### TASK DIRECTIONS
Write out the data from its beginning through the line containing "at that location." as a numbered list, omitting blank lines and the pictures.
===== SOURCE DATA =====
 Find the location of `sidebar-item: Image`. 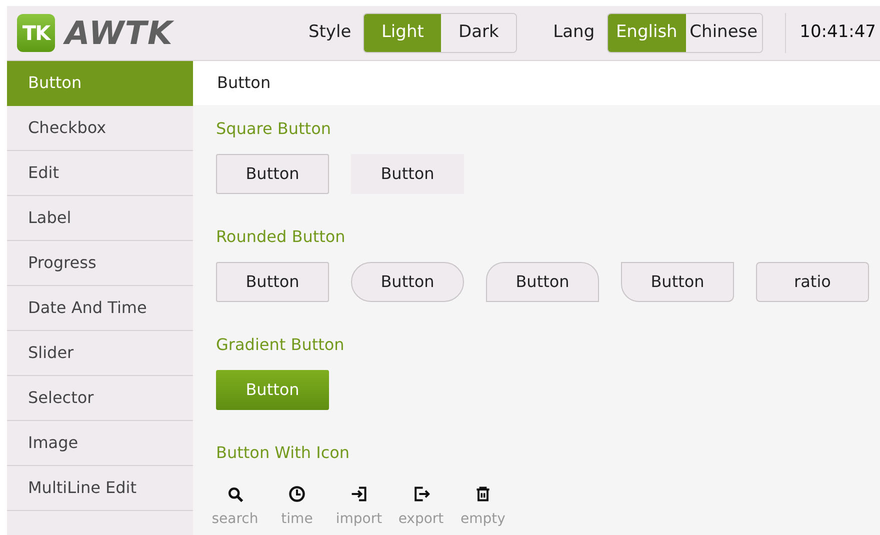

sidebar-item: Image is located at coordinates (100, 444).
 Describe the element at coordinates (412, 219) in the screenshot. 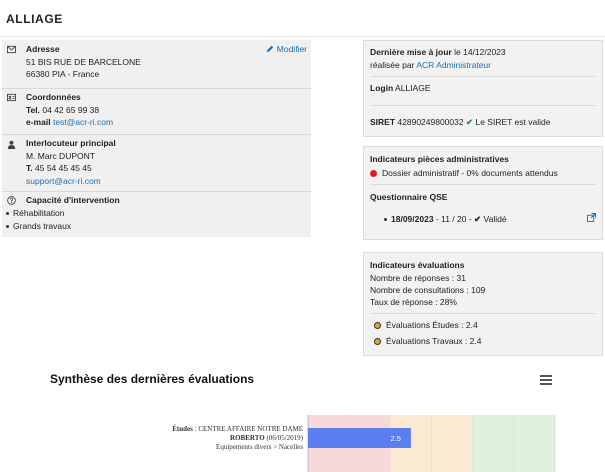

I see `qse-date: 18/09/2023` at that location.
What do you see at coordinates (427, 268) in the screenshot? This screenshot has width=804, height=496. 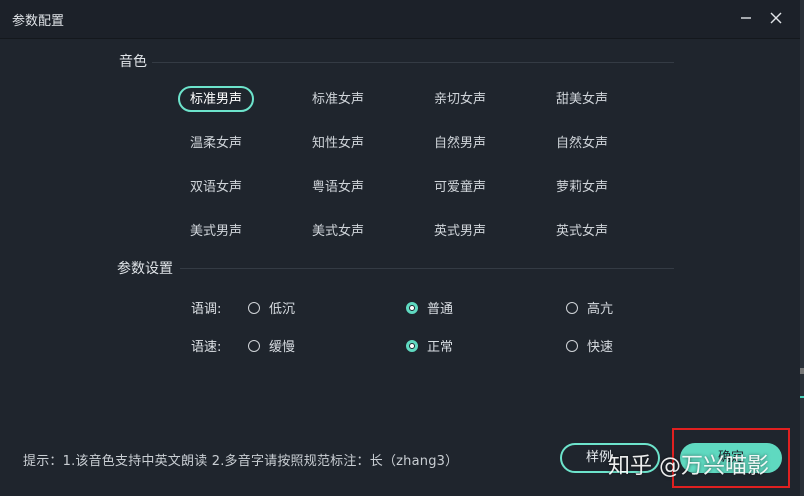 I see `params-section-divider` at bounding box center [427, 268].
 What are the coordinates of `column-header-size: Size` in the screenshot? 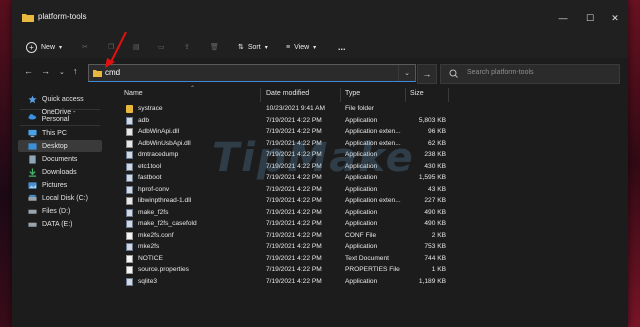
=====
### RESPONSE
1.  Find the location of `sidebar-item: Image`. 
2. sidebar-item: Image is located at coordinates (100, 444).
3.  Describe the element at coordinates (412, 219) in the screenshot. 
4. I see `qse-date: 18/09/2023` at that location.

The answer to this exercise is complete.